[Begin Text shown]

12

I'm looking for help getting Mathematica code to construct diagrammatic expressions like the following, obtained by River Li as a way to compute $\operatorname{Tr}(A^2 (A^T)^2)$ for $d\times d$ matrix $A$ with IID Gaussian entries.

enter image description here

The clearest explanation of such diagrams is given in Terry Tao's RMT book, Section 2.3.4.

He describes diagrammatic procedure for computing $E\operatorname{Tr}A^4$: enter image description here enter image description here

Which gives 4 different diagram types, that can be visualized method like above.


I'd like a method which takes an expression like $E \operatorname{Tr}(AAAA'A'A')$ where $A$ is a $d\times d$ matrix with IID standard normal entries, and generates a table of corresponding diagrams, like this, hand-derived by River Li.

Background

For the last 4 years I've been slowly organizing Mathematica-related code that helps explain Gaussian expectations (starting with 2020 post cumulants vis , also post on wicks brackets, partition lattice). I'm estimating I'm about halfway done to a nice Wolfram Community post on combinatorics of random matrices.

[End Text shown]
[Begin Material shown]

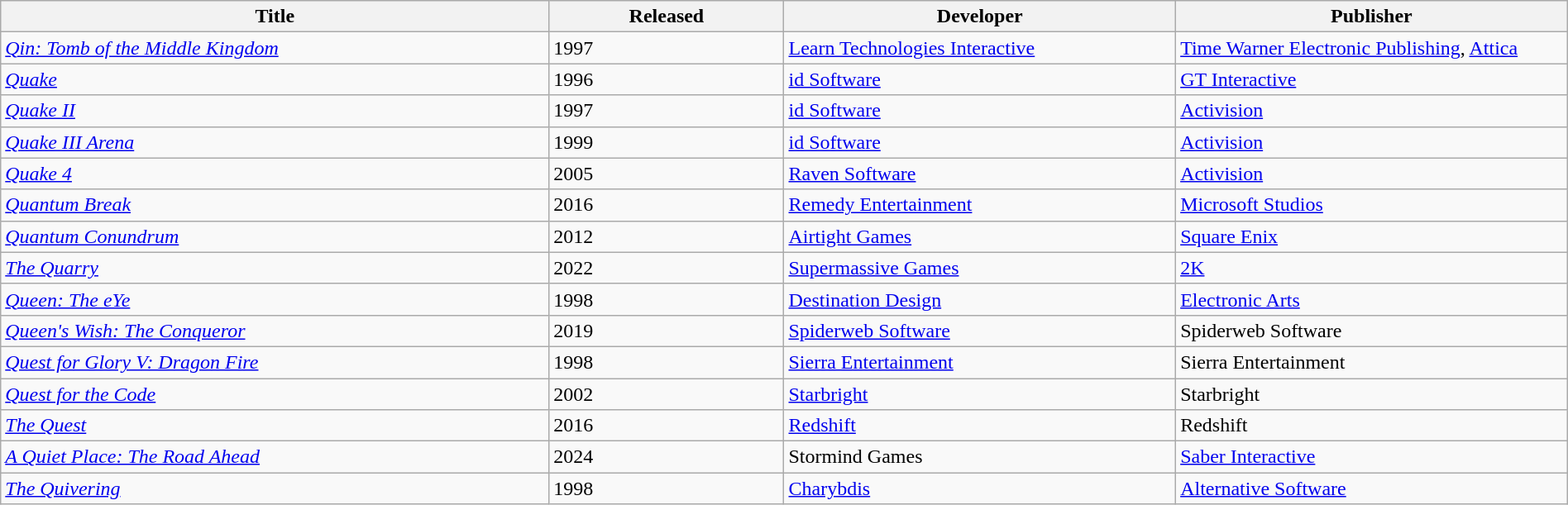
Saber Interactive [1372, 457]
1999 [667, 142]
Quake 4 [275, 174]
Qin: Tomb of the Middle Kingdom [275, 48]
2012 [667, 237]
1996 [667, 79]
Charybdis [980, 489]
Title [275, 17]
Queen: The eYe [275, 299]
Quest for Glory V: Dragon Fire [275, 362]
2K [1372, 268]
2019 [667, 331]
2005 [667, 174]
Quake III Arena [275, 142]
The Quivering [275, 489]
Queen's Wish: The Conqueror [275, 331]
Stormind Games [980, 457]
The Quest [275, 426]
Quake [275, 79]
Quantum Break [275, 205]
2024 [667, 457]
The Quarry [275, 268]
Electronic Arts [1372, 299]
2002 [667, 394]
Learn Technologies Interactive [980, 48]
Supermassive Games [980, 268]
Developer [980, 17]
Destination Design [980, 299]
Square Enix [1372, 237]
Time Warner Electronic Publishing, Attica [1372, 48]
Quest for the Code [275, 394]
Quantum Conundrum [275, 237]
Alternative Software [1372, 489]
GT Interactive [1372, 79]
Airtight Games [980, 237]
Remedy Entertainment [980, 205]
Microsoft Studios [1372, 205]
Released [667, 17]
A Quiet Place: The Road Ahead [275, 457]
2022 [667, 268]
Raven Software [980, 174]
Quake II [275, 111]
Publisher [1372, 17]
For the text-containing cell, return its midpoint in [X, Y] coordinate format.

[End Material shown]

Reproduce the post about Mathematica code for random-matrix diagrams in full, word for word. The records have no connection to the post about Mathematica code for random-matrix diagrams.

12

I'm looking for help getting Mathematica code to construct diagrammatic expressions like the following, obtained by River Li as a way to compute $\operatorname{Tr}(A^2 (A^T)^2)$ for $d\times d$ matrix $A$ with IID Gaussian entries.

enter image description here

The clearest explanation of such diagrams is given in Terry Tao's RMT book, Section 2.3.4.

He describes diagrammatic procedure for computing $E\operatorname{Tr}A^4$: enter image description here enter image description here

Which gives 4 different diagram types, that can be visualized method like above.


I'd like a method which takes an expression like $E \operatorname{Tr}(AAAA'A'A')$ where $A$ is a $d\times d$ matrix with IID standard normal entries, and generates a table of corresponding diagrams, like this, hand-derived by River Li.

Background

For the last 4 years I've been slowly organizing Mathematica-related code that helps explain Gaussian expectations (starting with 2020 post cumulants vis , also post on wicks brackets, partition lattice). I'm estimating I'm about halfway done to a nice Wolfram Community post on combinatorics of random matrices.